Copy out every line of the data below word for word, leaving out the pictures.

== Records for this task ==

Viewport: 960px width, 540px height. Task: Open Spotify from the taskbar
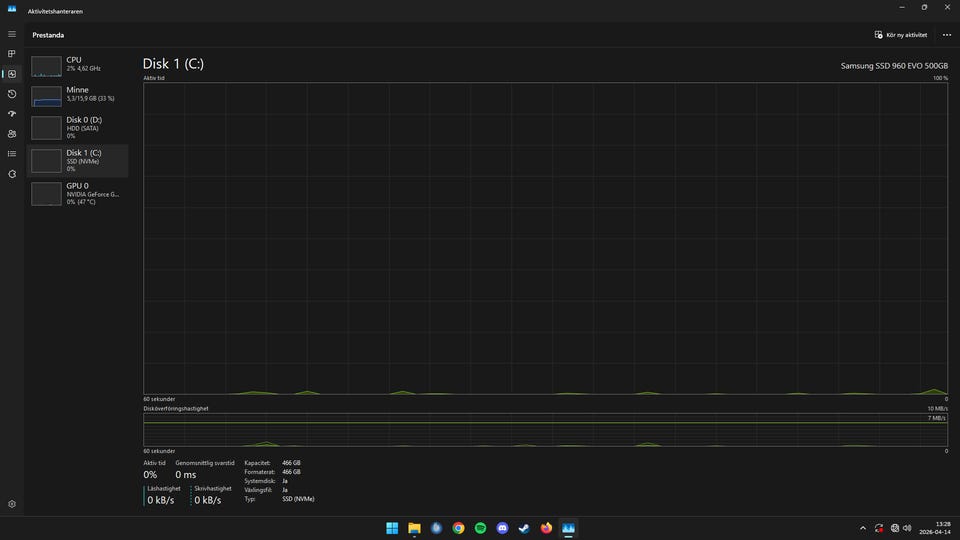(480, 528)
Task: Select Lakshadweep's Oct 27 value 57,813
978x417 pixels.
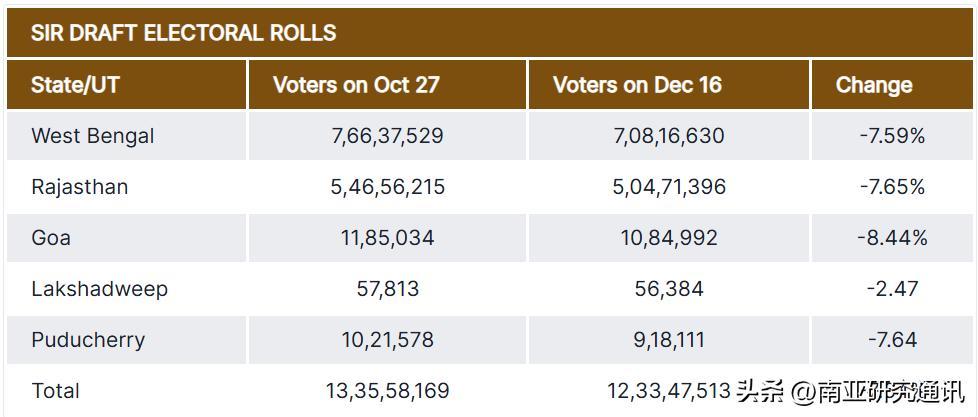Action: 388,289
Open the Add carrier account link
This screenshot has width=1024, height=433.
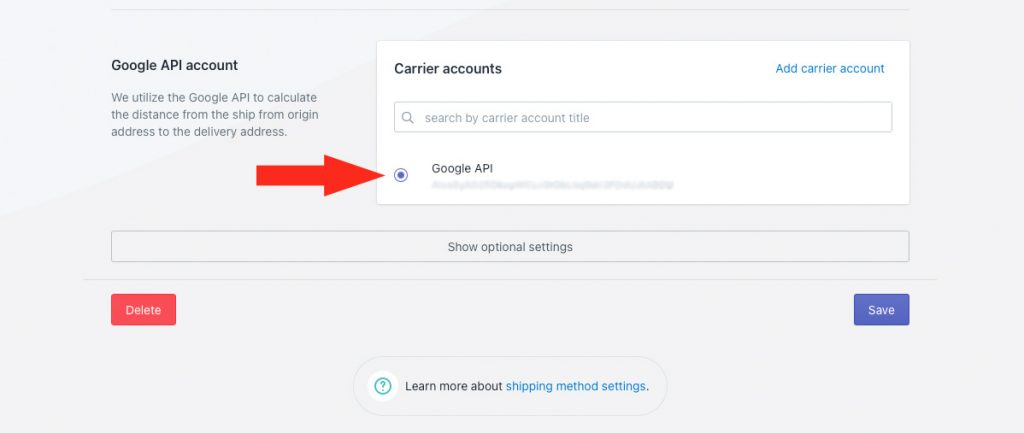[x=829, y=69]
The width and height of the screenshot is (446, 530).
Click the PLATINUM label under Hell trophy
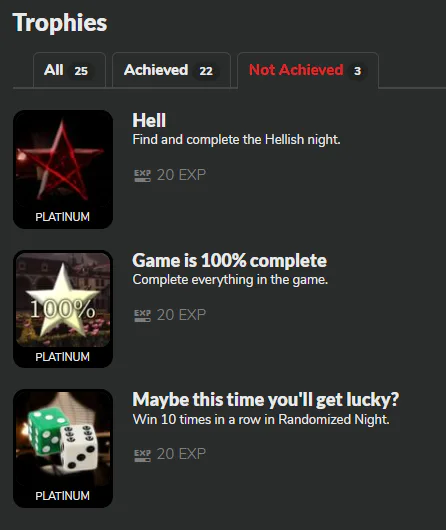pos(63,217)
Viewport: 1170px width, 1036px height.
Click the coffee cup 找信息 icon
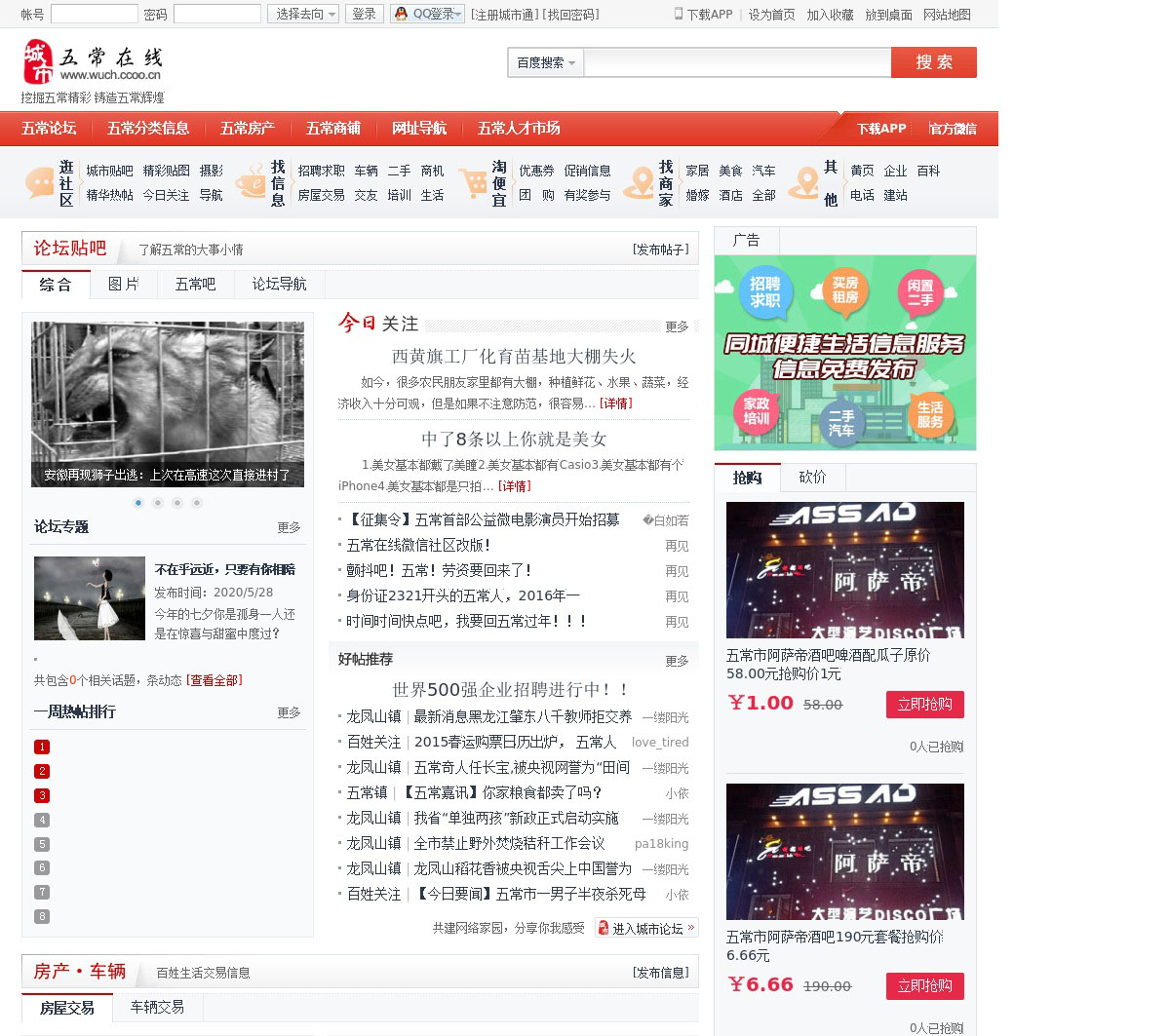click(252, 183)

===

- Solution to the exercise -
Viewport: 960px width, 540px height. Task: Open Spotify from the taskbar
(480, 528)
Task: Select Lakshadweep's Oct 27 value 57,813
978x417 pixels.
Action: 388,289
Open the Add carrier account link
This screenshot has width=1024, height=433.
[x=829, y=69]
The width and height of the screenshot is (446, 530).
Click the PLATINUM label under Hell trophy
pos(63,217)
Viewport: 1170px width, 1036px height.
Click the coffee cup 找信息 icon
click(252, 183)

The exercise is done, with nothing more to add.